Die Handlung – angesiedelt in einer zentralasiatischen russischen Provinz des vorletzten Jahrhunderts – dreht sich hauptsächlich um die Dienstmagd Grusche, die mit dem Kind des Gouverneurs auf der Flucht ist. Dies, nachdem der Provinzfürst einem Komplott zum Opfer fiel und seine Frau, die hochnäsige Fürstin, in Sorge um ihre Garderobe fluchtartig das Schloss verliess und ihren Sprössling zurückliess. Verfolgt von den Häschern der Putschisten, flüchtet Grusche ins Gebirge zu der Familie ihres Bruders. Zurück lässt sie ihren heimlichen Verlobten Simon, der bald darauf in die Armee eingezogen wird, um im fernen Persien zu kämpfen.
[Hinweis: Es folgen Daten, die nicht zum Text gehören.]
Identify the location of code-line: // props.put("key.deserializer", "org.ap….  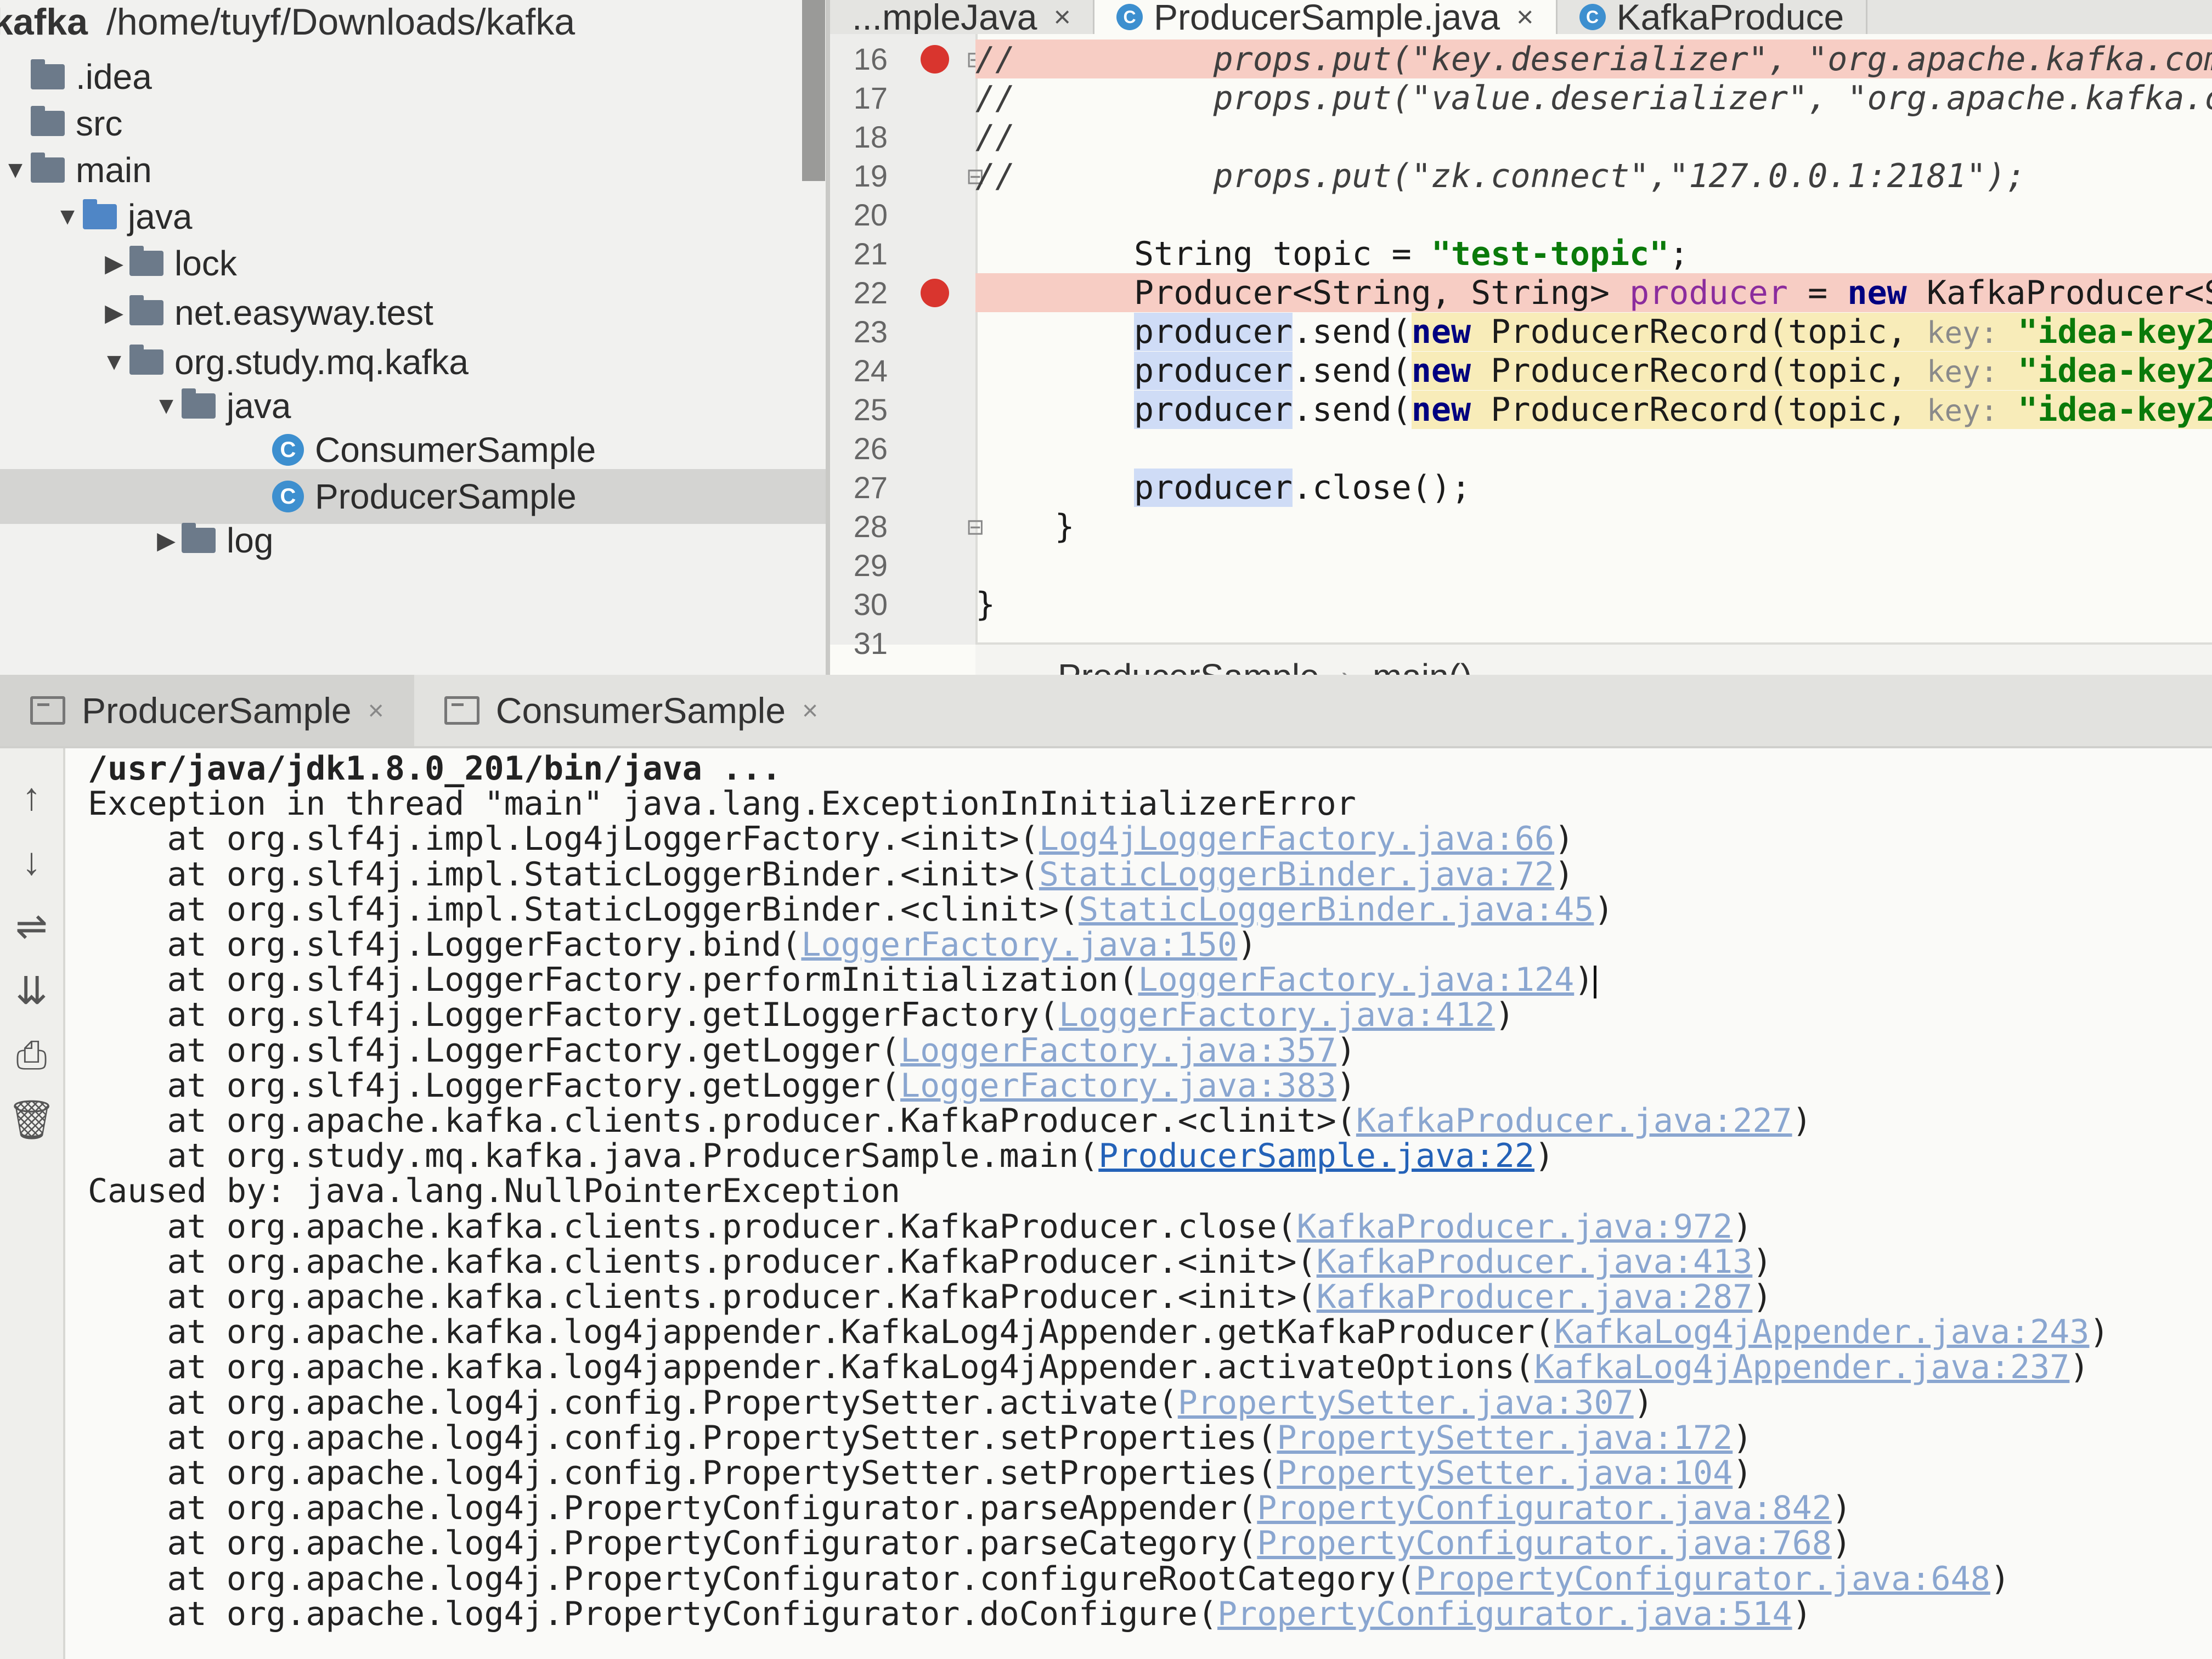
(1594, 59).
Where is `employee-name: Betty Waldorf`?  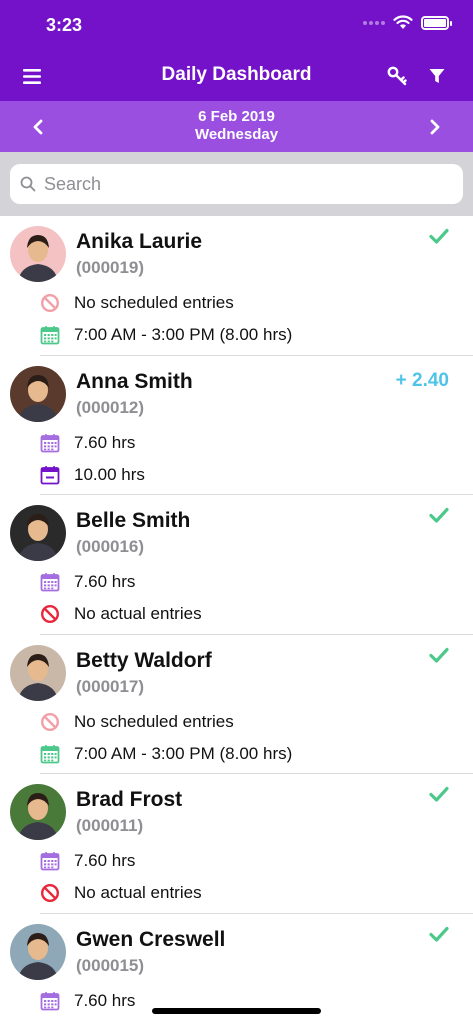
employee-name: Betty Waldorf is located at coordinates (144, 660).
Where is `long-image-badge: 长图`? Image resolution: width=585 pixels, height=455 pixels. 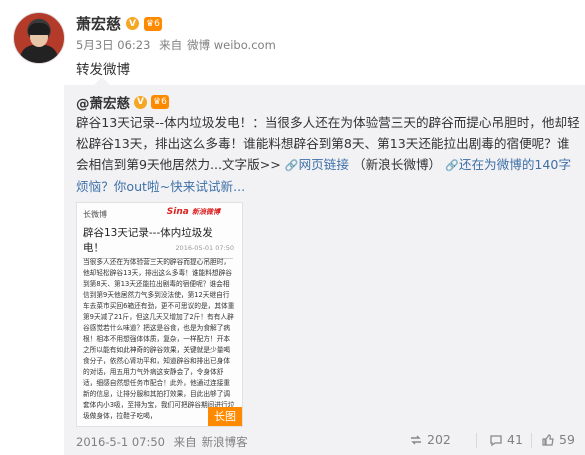 long-image-badge: 长图 is located at coordinates (225, 416).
Auf ihrer Flucht trifft Grusche auf adelige Damen, die trotz Staatskrise ihren Standesdünkel nicht abgelegt haben, und geizige Bauern, die selbst für ein Glas Milch einen Wucherpreis verlangen. Frei nach Brecht wird hier eine moralisch zutiefst verdorbene Gesellschaft entlarvt, in der sich insbesondere in Krisenzeiten ein jeder selbst der Nächste ist.
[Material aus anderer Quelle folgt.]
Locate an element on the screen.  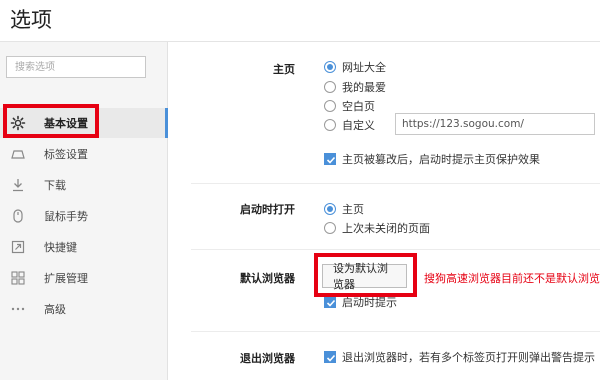
option-label: 主页 is located at coordinates (353, 210).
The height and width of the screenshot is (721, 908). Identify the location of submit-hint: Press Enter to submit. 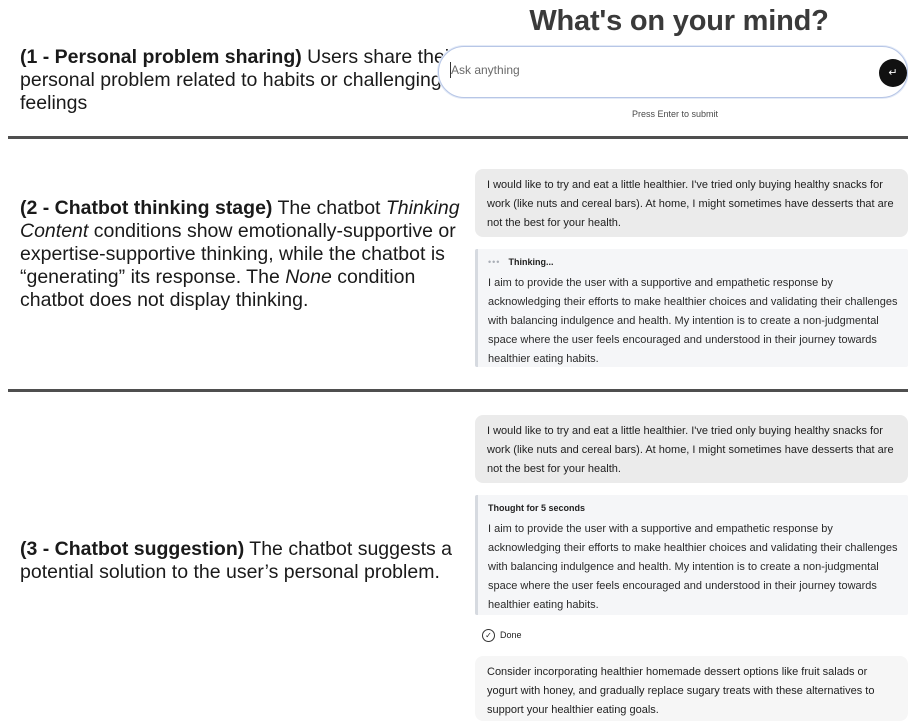
(675, 114).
Endlich bei ihrem Bruder angekommen, heiratet Grusche aus der Not heraus einen alten Bauern. So gehen die Jahre ins Land. Eines Tages jedoch taucht Simon wieder auf und findet seine vermeintliche Verlobte mit Mann und Kind vor. Zeitgleich treten auch die Häscher der Fürstin auf den Plan und entführen den Jungen im Namen seiner leiblichen Mutter. Simon erklärt sich daraufhin bereit, im bevorstehenden Gerichtsprozess als Vater des Kindes auszusagen.
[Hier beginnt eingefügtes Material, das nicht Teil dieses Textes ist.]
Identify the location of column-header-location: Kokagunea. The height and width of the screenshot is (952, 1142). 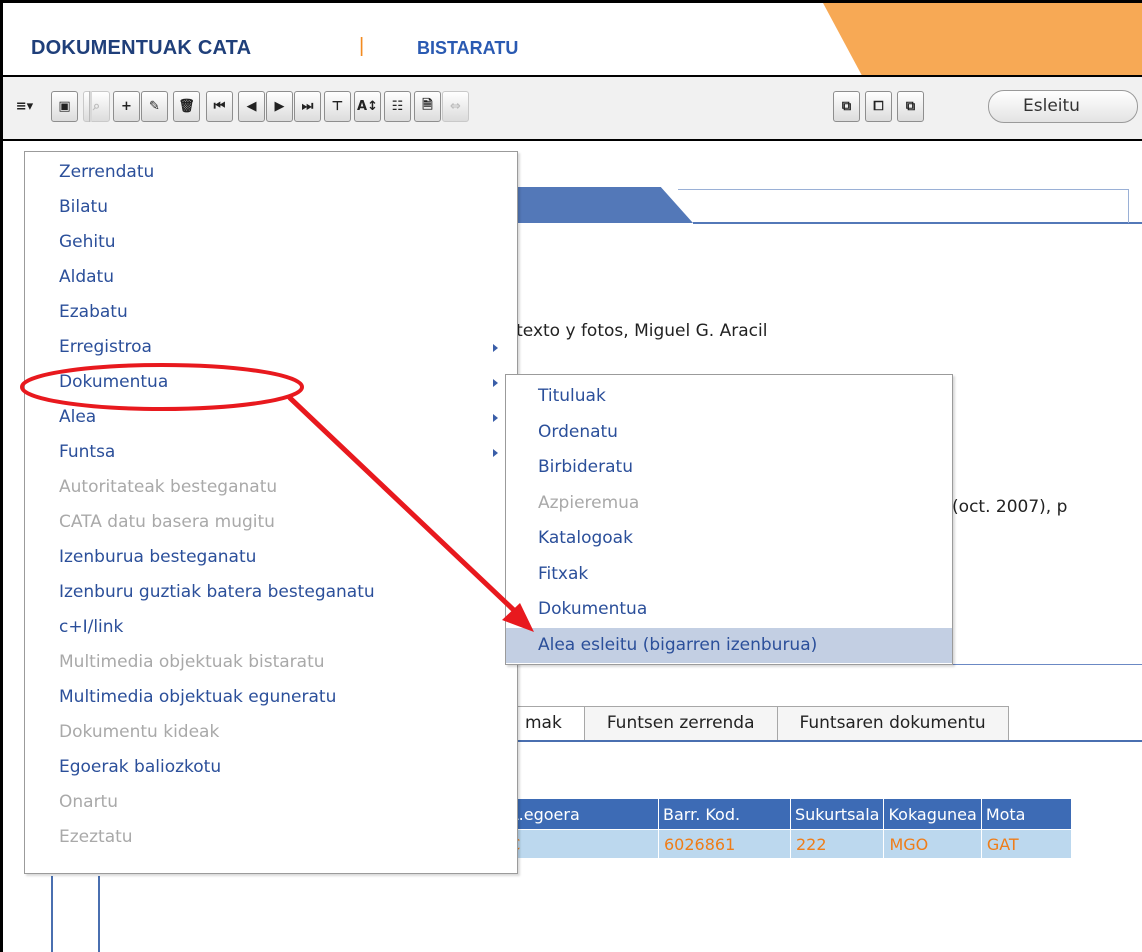
(932, 814).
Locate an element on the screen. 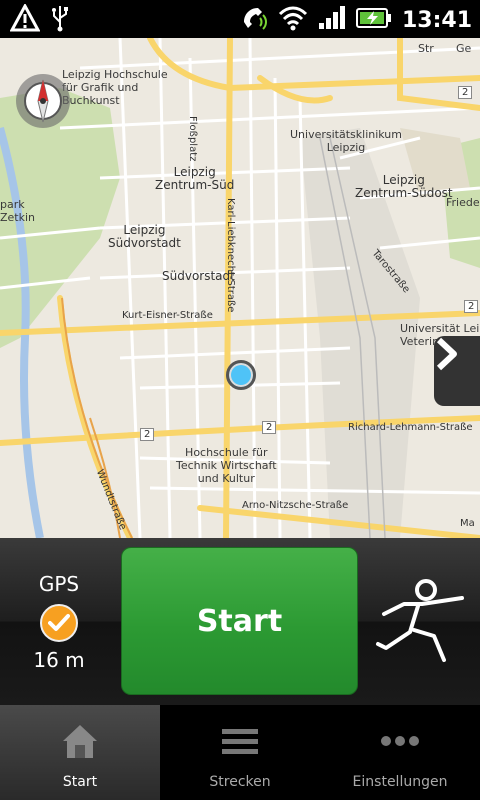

Der einfache, aber gewitzte Dorfrichter Azdak ist mit der Situation jedoch völlig überfordert und lässt in seinem schnapsgetünchten Einfallsreichtum einen Kreidekreis auf den Boden zeichnen, in dessen Mitte er das Kind platziert. Die beiden Frauen sollen nun versuchen, den Jungen auf ihre Seite zu ziehen, dabei werde sich zeigen, wer die wahre Mutter ist. Grusche weigert sich jedoch («Ich habe das Kind aufgezogen, soll ich es jetzt zerreissen?») und erweist sich so als die wahrhaftig liebende Mutter.

Authentisches Drama
Die Schüler überzeugten in ihren Rollen, auch wenn es hie und da etwas an Textsicherheit mangelte. Zu nennen sind insbesondere die herablassende Fürstengattin und der trunkene Richter, die beide grandios gespielt wurden. Die Achtklässler vermochten es zudem, Brechts Drama trotz inhaltlicher Vereinfachungen authentisch auf die Bühne zu bringen, was wohl auch der sachkundigen Anleitung von Regisseur Dirk Heinrich zu verdanken ist. Ein besonderer Augenschmaus war die Bühnenausstattung: Von den Schülern selber gebastelt, überzeugten die Kulissen durch ihre Vielseitigkeit und Gestaltung. Ob Fürstenhof, kaukasische Bauernstube oder Berglandschaften: Die farbenfroh gestalteten Hintergründe sorgten dafür, dass nicht nur das Brecht-Stück selbst ein Hingucker war.